The third big problem I encountered was the wild variation in command output. At the amusing end of the spectrum, I received a bug report from someone running Linux with German localization and the output of ifconfig was entirely translated into German, something you are unlikely to see in a C API. Generally, the challenge in working across platforms might be summarized in this way: the more optimized a system is for direct consumption by a human operator, the harder it is to write automation that doesn’t use ‘native’ APIs. Windows is the obvious extreme example of this, but the unexpected offender here is Solaris.
Solaris is, in my estimation, the best OS core (kernel, filesystems, etc) on the market. It is also the long-time favorite of old-school sysadmins who pride themselves on knowing every last inch of their systems and only using automation to take care of certain, recurring tasks, rather than the full-auto, lights out style encouraged by Puppet and Chef. The output from things like ifconfig is optimized for them, being particularly verbose and human-readable, but extensive variation in output makes them very involved to parse (see the ifconfig man page for a taste). At another point in the space, there are things like the OSX system_profiler command that will happily generate XML output exactly for ease of consumption by code rather than people. All of which is really to say operating systems can, should, and sometimes do, expose interfaces above the level of the native C APIs, but intended for consumption by scripting tools. Things like system_profiler show one way of doing that, though the XML-ified plist output is not a winner. An OS that had ‘automation modes’ on all its system management tools would be a massive win for system language users and would, I think, not be hard (just a small matter of programming).
To sum up, I see three areas that need attention to better integrate systems languages and the operating systems on which they run:
- A simple data format that supports internal references and more data types, whether a new format or JSON convention.
- Proper process management as robust and simple as event-based concurrency.
Operating system interfaces appropriate for scripting/automation tools.

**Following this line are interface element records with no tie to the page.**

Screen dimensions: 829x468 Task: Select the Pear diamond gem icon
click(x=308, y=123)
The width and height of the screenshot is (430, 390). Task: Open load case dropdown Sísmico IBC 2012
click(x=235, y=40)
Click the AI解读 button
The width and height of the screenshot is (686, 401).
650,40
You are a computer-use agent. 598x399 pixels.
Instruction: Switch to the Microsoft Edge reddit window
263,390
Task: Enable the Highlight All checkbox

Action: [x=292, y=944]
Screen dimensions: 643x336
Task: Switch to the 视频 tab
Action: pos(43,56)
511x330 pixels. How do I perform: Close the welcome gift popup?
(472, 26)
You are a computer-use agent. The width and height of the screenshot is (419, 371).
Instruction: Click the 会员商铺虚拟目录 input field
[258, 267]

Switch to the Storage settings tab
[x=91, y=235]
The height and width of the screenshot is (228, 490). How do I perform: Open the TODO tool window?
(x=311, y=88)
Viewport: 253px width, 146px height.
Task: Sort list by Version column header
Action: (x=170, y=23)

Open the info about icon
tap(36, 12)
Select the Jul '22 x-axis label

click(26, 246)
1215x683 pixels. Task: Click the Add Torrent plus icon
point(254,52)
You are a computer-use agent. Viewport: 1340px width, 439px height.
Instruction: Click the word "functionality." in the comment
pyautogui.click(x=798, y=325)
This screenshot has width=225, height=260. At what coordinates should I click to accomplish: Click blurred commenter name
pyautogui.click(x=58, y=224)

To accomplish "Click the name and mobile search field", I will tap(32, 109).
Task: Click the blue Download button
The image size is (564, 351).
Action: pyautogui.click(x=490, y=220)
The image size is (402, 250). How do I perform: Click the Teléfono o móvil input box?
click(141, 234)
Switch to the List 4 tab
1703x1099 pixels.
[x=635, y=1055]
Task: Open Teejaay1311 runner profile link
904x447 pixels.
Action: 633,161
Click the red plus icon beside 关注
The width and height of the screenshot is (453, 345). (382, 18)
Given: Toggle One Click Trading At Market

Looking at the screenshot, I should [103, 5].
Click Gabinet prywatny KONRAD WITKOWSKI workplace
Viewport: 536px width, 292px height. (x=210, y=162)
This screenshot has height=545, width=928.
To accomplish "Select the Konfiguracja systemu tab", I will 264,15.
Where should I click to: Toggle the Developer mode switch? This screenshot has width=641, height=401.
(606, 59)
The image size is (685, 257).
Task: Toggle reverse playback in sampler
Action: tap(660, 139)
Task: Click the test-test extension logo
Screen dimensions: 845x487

I didn’t intend this post to be quite so long, so my apologies and thanks to those of you who made it this far. It represents my experience in one, possibly representative, corner of dealing with the challenges at the interface between systems languages and systems. It is my pious hope, to quote Roger Penrose, that none of the challenges I describe above are fundamental and all could be solved with only a modicum of effort from some motivated folk. Whether they are the same sort of problems that raised Jeff Bone’s ire I can’t say, but I remain quite optimistic there isn’t cause for despair or anger in this.